Negli ultimi tempi, i problemi reali portati dalla recessione sono diventati ineludibili, le polemiche futili si sono rarefatte, le tifoserie si sono sciolte e una nuova leva di politici telegenici ha fatto capolino. Oggi l’obiettivo dichiarato di tutti è di fornire risposte e approfondimento a temi reali, tuttavia gli ascolti sono in calo e la percezione verso queste trasmissioni rimane negativa, additate come pollai confusionari dove i politici si parlano addosso senza dire nulla di concreto. Per Massimiliano Panarari, docente di Comunicazione politica ed editorialista, i motivi di tutto ciò sono almeno tre. «Dobbiamo partire dall’assunto che i talk show sono comunque prodotti televisivi, e quindi rispondono alla media logic, che fa pestare sull’acceleratore del litigio e della polemica per catturare ascolti. Tuttavia c’è da notare che oggi queste trasmissioni sono molto meno caotiche e litigiose rispetto a solo un anno fa. Il secondo motivo è che quando la politica deve comunicare alle persone, deve abbandonare il politichese per mettersi a un livello pop, fruibile alla gente comune: da qui la scorciatoia delle risse da bar. Infine vi è lo scollamento tra l’opinione pubblica e la classe politica e dirigente, che appare in televisione in modo troppo autoreferenziale, senza comunicare preoccupazione o soluzioni per le drammatiche urgenze che ha la gente comune».

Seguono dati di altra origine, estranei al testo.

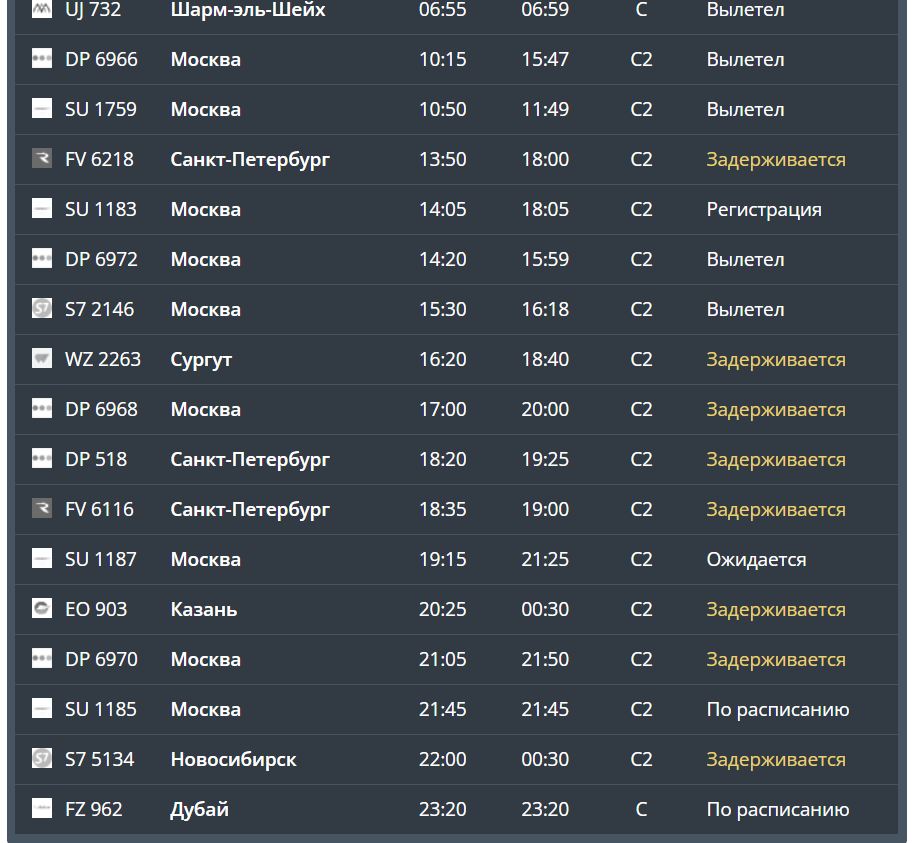Click the Rossiya logo next to FV 6218

(x=41, y=159)
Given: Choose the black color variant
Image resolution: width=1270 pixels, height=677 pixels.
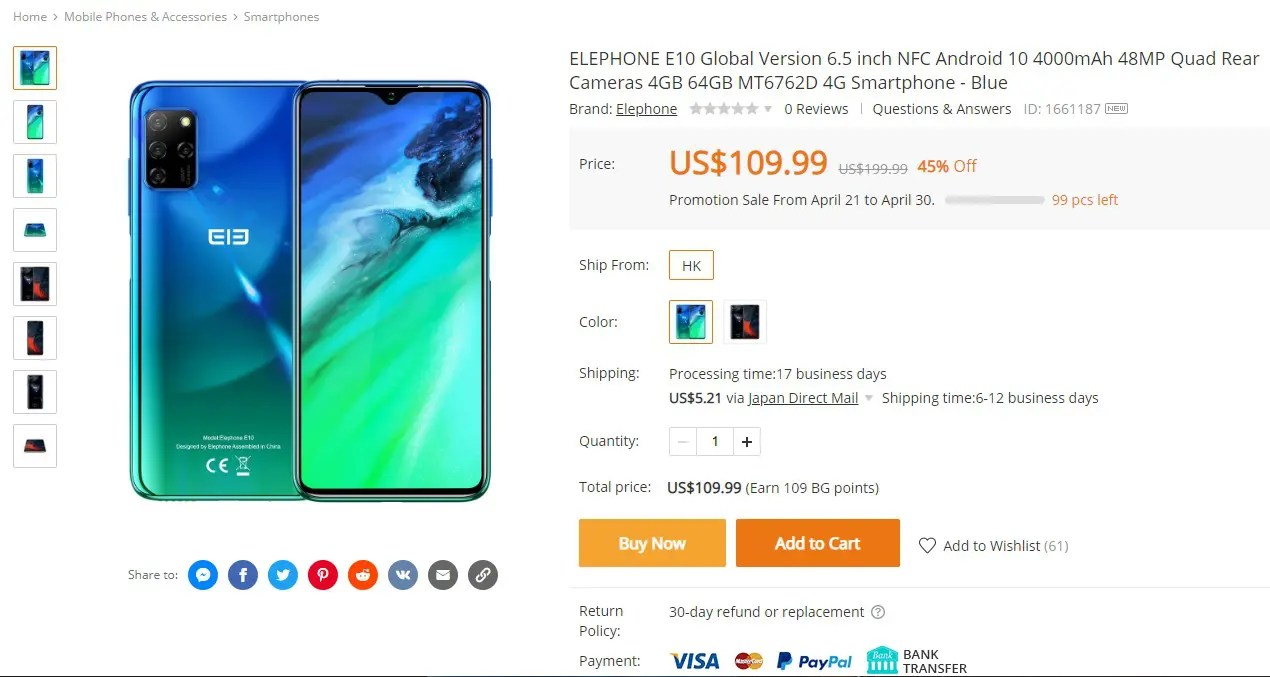Looking at the screenshot, I should point(745,322).
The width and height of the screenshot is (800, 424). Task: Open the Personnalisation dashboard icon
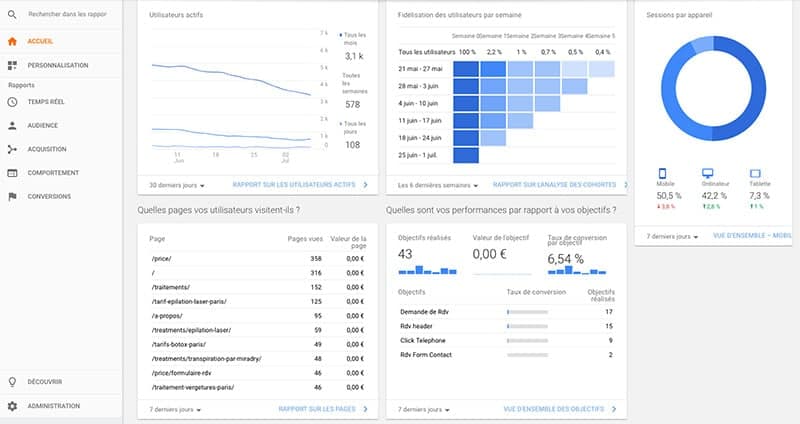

Credete che per i politici tutto questo sia un cruccio? Vi sbagliate. Lo conferma Loris Mazzetti, giornalista e autore televisivo. «Le apparizioni dei politici nei talk show in generale non soddisfano il bisogno di approfondimento dei temi, contribuiscono invece a creare il personaggio, che emerge in ragione di una presenza scenica che rende il politico popolare». Una conferma di questa tesi è l’ormai celebre partecipazione di Berlusconi al talk show di Santoro Servizio Pubblico. «Il leader del Pdl – spiega Mazzetti – lì non ha guadagnato consensi, ma ha dimostrato a tutti gli spettatori di non essere politicamente morto, di essere fisicamente in salute, capace di tenere la scena e mettere in ombra gli altri protagonisti della trasmissione. Del resto per molti giorni dopo non si è parlato d’altro». Ma un politico in tv, può effettivamente spostare opinione? Gli esperti sono molto dubbiosi. «Oggi che le convinzioni sono meno radicate e la delusione nella politica è molto diffusa, i talk show possono contribuire a smuovere le opinioni, ma in quantità marginali – spiega Panarari – è molto più probabile che spostamenti più consistenti di opinione li effettuino trasmissioni non strettamente dedicate all’informazione, che illustrano una visione generale e creano uno spirito che alcune forze politiche sono poi in grado di interpretare e gestire. Per fare qualche esempio possiamo citare trasmissioni di infotainment come Le Iene, Striscia la Notizia o i programmi satirici di Crozza».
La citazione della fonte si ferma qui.